§ Task item
Write out all the data again, exactly as it stands.

§ Records excerpted from a collection
===
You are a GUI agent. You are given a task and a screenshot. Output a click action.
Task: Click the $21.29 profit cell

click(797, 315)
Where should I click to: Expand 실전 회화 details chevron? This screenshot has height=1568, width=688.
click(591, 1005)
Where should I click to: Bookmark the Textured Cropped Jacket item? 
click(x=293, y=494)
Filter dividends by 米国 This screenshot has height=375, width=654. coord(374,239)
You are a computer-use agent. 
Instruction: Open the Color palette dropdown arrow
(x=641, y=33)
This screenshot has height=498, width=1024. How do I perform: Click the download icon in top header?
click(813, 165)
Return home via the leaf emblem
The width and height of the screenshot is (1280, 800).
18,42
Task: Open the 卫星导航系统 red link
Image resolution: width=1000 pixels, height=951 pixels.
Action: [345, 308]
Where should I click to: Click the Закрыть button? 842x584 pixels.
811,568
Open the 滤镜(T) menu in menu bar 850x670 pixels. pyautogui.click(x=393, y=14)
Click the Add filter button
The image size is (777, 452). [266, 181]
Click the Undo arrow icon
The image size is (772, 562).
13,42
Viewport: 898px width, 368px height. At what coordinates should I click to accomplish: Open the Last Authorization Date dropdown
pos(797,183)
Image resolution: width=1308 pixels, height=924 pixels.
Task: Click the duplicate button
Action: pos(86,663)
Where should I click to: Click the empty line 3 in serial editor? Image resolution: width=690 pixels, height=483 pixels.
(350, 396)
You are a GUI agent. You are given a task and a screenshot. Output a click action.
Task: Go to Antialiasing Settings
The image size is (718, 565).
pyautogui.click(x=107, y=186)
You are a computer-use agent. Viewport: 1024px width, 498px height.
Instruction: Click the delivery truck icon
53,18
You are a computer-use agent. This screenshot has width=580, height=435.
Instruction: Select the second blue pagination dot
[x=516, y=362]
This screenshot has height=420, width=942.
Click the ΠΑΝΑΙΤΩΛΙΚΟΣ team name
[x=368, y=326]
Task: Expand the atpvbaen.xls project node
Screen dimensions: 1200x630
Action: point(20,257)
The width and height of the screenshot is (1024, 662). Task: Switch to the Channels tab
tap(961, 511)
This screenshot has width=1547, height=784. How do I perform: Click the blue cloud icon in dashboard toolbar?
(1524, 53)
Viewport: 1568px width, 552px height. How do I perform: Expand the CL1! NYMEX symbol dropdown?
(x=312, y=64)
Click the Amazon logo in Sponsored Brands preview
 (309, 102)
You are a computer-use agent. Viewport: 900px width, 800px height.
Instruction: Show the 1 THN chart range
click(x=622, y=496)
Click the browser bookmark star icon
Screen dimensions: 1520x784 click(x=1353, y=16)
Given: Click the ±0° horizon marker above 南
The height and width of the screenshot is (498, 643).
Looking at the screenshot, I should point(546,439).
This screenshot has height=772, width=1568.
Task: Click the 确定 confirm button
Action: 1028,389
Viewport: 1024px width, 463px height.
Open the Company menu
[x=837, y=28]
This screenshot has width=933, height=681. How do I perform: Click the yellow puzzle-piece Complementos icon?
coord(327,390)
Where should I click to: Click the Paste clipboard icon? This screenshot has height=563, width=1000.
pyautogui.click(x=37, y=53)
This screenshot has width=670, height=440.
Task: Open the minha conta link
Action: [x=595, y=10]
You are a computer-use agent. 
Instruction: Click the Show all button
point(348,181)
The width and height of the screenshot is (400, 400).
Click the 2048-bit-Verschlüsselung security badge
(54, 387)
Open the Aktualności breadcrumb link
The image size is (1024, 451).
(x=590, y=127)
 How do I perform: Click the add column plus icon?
===
§ The answer
You are a GUI agent. You are given a task and a screenshot. Output a click action.
Task: Click the $21.29 profit cell

click(797, 315)
Where should I click to: Expand 실전 회화 details chevron? This screenshot has height=1568, width=688.
click(591, 1005)
Where should I click to: Bookmark the Textured Cropped Jacket item? 
click(x=293, y=494)
Filter dividends by 米国 This screenshot has height=375, width=654. coord(374,239)
You are a computer-use agent. 
Instruction: Open the Color palette dropdown arrow
(x=641, y=33)
This screenshot has height=498, width=1024. How do I perform: Click the download icon in top header?
click(813, 165)
Return home via the leaf emblem
The width and height of the screenshot is (1280, 800).
18,42
Task: Open the 卫星导航系统 red link
Image resolution: width=1000 pixels, height=951 pixels.
Action: [345, 308]
Where should I click to: Click the Закрыть button? 842x584 pixels.
811,568
Open the 滤镜(T) menu in menu bar 850x670 pixels. pyautogui.click(x=393, y=14)
Click the Add filter button
The image size is (777, 452). [266, 181]
Click the Undo arrow icon
The image size is (772, 562).
13,42
Viewport: 898px width, 368px height. At what coordinates should I click to accomplish: Open the Last Authorization Date dropdown
pos(797,183)
Image resolution: width=1308 pixels, height=924 pixels.
Task: Click the duplicate button
Action: pos(86,663)
Where should I click to: Click the empty line 3 in serial editor? Image resolution: width=690 pixels, height=483 pixels.
(350, 396)
You are a GUI agent. You are given a task and a screenshot. Output a click action.
Task: Go to Antialiasing Settings
The image size is (718, 565).
pyautogui.click(x=107, y=186)
You are a computer-use agent. Viewport: 1024px width, 498px height.
Instruction: Click the delivery truck icon
53,18
You are a computer-use agent. This screenshot has width=580, height=435.
Instruction: Select the second blue pagination dot
[x=516, y=362]
This screenshot has height=420, width=942.
Click the ΠΑΝΑΙΤΩΛΙΚΟΣ team name
[x=368, y=326]
Task: Expand the atpvbaen.xls project node
Screen dimensions: 1200x630
Action: point(20,257)
The width and height of the screenshot is (1024, 662). Task: Switch to the Channels tab
tap(961, 511)
This screenshot has width=1547, height=784. How do I perform: Click the blue cloud icon in dashboard toolbar?
(1524, 53)
Viewport: 1568px width, 552px height. How do I perform: Expand the CL1! NYMEX symbol dropdown?
(x=312, y=64)
Click the Amazon logo in Sponsored Brands preview
 (309, 102)
You are a computer-use agent. Viewport: 900px width, 800px height.
Instruction: Show the 1 THN chart range
click(x=622, y=496)
Click the browser bookmark star icon
Screen dimensions: 1520x784 click(x=1353, y=16)
Given: Click the ±0° horizon marker above 南
The height and width of the screenshot is (498, 643).
Looking at the screenshot, I should point(546,439).
This screenshot has height=772, width=1568.
Task: Click the 确定 confirm button
Action: 1028,389
Viewport: 1024px width, 463px height.
Open the Company menu
[x=837, y=28]
This screenshot has width=933, height=681. How do I perform: Click the yellow puzzle-piece Complementos icon?
coord(327,390)
Where should I click to: Click the Paste clipboard icon? This screenshot has height=563, width=1000.
pyautogui.click(x=37, y=53)
This screenshot has width=670, height=440.
Task: Open the minha conta link
Action: [x=595, y=10]
You are a computer-use agent. 
Instruction: Click the Show all button
point(348,181)
The width and height of the screenshot is (400, 400).
Click the 2048-bit-Verschlüsselung security badge
(54, 387)
Open the Aktualności breadcrumb link
The image size is (1024, 451).
(x=590, y=127)
 How do I perform: Click the add column plus icon?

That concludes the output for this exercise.